Después de haber colocado la piedra, deben entonces edificar sobre ella, y esa edificación debe ser el reflejo de una vida casta, virtuosa, honesta y recta por parte del padre y la madre de la familia. Ustedes saben y yo sé que eso no siempre existe, pero siempre debería existir cuando una familia comienza.

Debe enseñarse a los hijos que hay una mayor probabilidad de éxito si las partes contrayentes tienen comunidad de intereses. Tal vez no siempre sea imprescindible, supongo, que pertenezcan a la misma Iglesia, pero las probabilidades son mayores si así es. Tal vez no siempre sea necesario que tengan el mismo trasfondo, pero las probabilidades son mayores si lo tienen, y las probabilidades son siempre mayores si no se precipitan en la unión irreflexivamente, sin entenderse el uno al otro.

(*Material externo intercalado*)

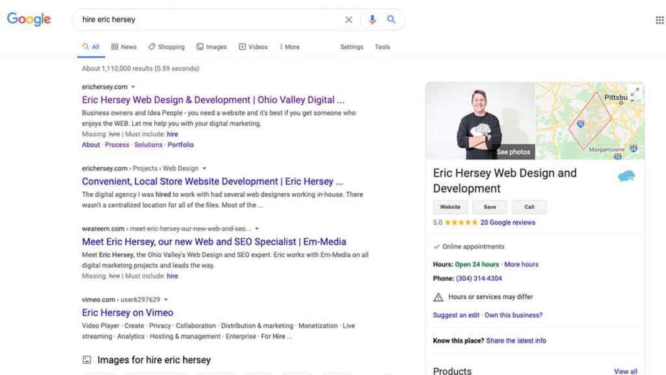Click the blue magnifying glass search icon
Image resolution: width=666 pixels, height=375 pixels.
pyautogui.click(x=392, y=20)
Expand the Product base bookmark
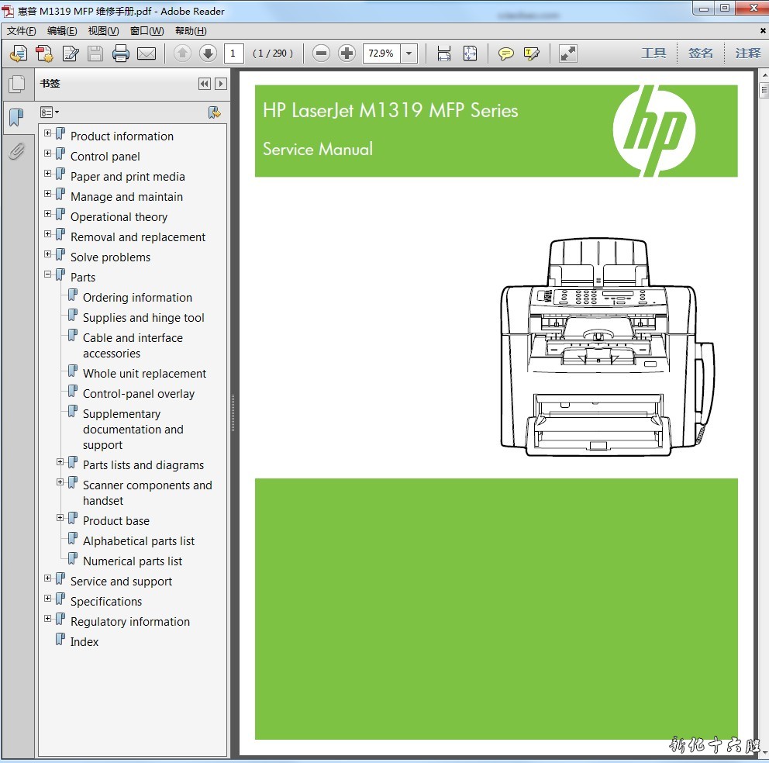Viewport: 769px width, 763px height. (x=60, y=518)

Debe enseñárseles también que puede haber obstáculos que superar a medida que avanzan juntos en la vida matrimonial; que la victoria sobre esos obstáculos es lo que desarrolla fortaleza, poder y capacidad.

No sé si habríamos salido tan beneficiados si Él hubiera dispuesto las cosas de tal modo que nunca llegara una pena a la organización familiar, porque creo que esa es una de las maneras que Dios tiene de probarnos y suavizarnos. Cuando las superamos, cuando podemos rodearnos con los brazos mutuamente en un sentimiento de fe, confianza y apoyo, entonces crecemos gracias a esos obstáculos.

Eso, hermanos y hermanas, creo que es nuestro deber para con nuestros hijos: enseñarles de tal modo que, cuando entren en esa relación, lo hagan limpios y puros, con fe en Dios, conscientes de que el matrimonio que celebren no terminará con esta vida, sino que será por toda la eternidad y que, en consecuencia, debe realizarse como corresponde y bajo la inspiración del Espíritu de Dios. Entonces, creo, siempre sería seguro.

Pero aun después de haber llegado tan lejos, hermanos y hermanas, no estamos del todo a salvo. Hay demasiados casos en los que fallan las personas mayores. Muchas de las cosas que destruyen a las familias son extremadamente triviales, y muchas de ellas se producen simplemente porque las personas no pueden llegar a reconocer que ciertas cosas que hacen no deberían hacerlas y a tratar de hacer ajustes en ellas entre sí. Si pudiéramos, bajo la inspiración de nuestro Padre Celestial, encontrar algunas de las soluciones a medida que envejecemos, las cosas serían mucho más fáciles para muchos de nosotros.

Los registros de los tribunales nos dicen que estas cosas sí suceden. Nunca deberían suceder en una buena familia de santos de los últimos días.

Nuestros esfuerzos deben encaminarse a vivir de tal modo que tengamos derecho a reclamar el Espíritu de nuestro Padre Celestial para que nos ayude a superar esos tramos difíciles, de modo que el ejemplo que damos a nuestros hijos en crecimiento, y a los hijos de ellos cuando lleguen, sea un ejemplo intachable. La familia, se nos ha dicho, es la piedra angular de nuestra sociedad. No se establece solo para que disfrutemos de la mutua compañía aquí. Como he sugerido, tiene un propósito más elevado y más espiritual, y las relaciones que se establecen en la familia deben estar siempre dirigidas por el Espíritu de Dios. Si eso pudiera lograrse, siempre seríamos felices en esa relación, y entonces tendríamos una solidaridad en nuestra organización que asombraría al mundo.

No deseo decir más hoy, pero suplico, hermanos y hermanas, que hagamos un esfuerzo para inculcar en los corazones y mentes de los niños que crecen, que son nuestra responsabilidad, el deseo de hacer de esta la relación social más elevada que existe: un grandioso y glorioso privilegio religioso, celebrado con la aprobación del sacerdocio de Dios y con la determinación de que nada bajo el cielo habrá de interrumpirlo jamás.

Que Dios nos bendiga en esto, ruego, en el nombre de Jesús. Amén.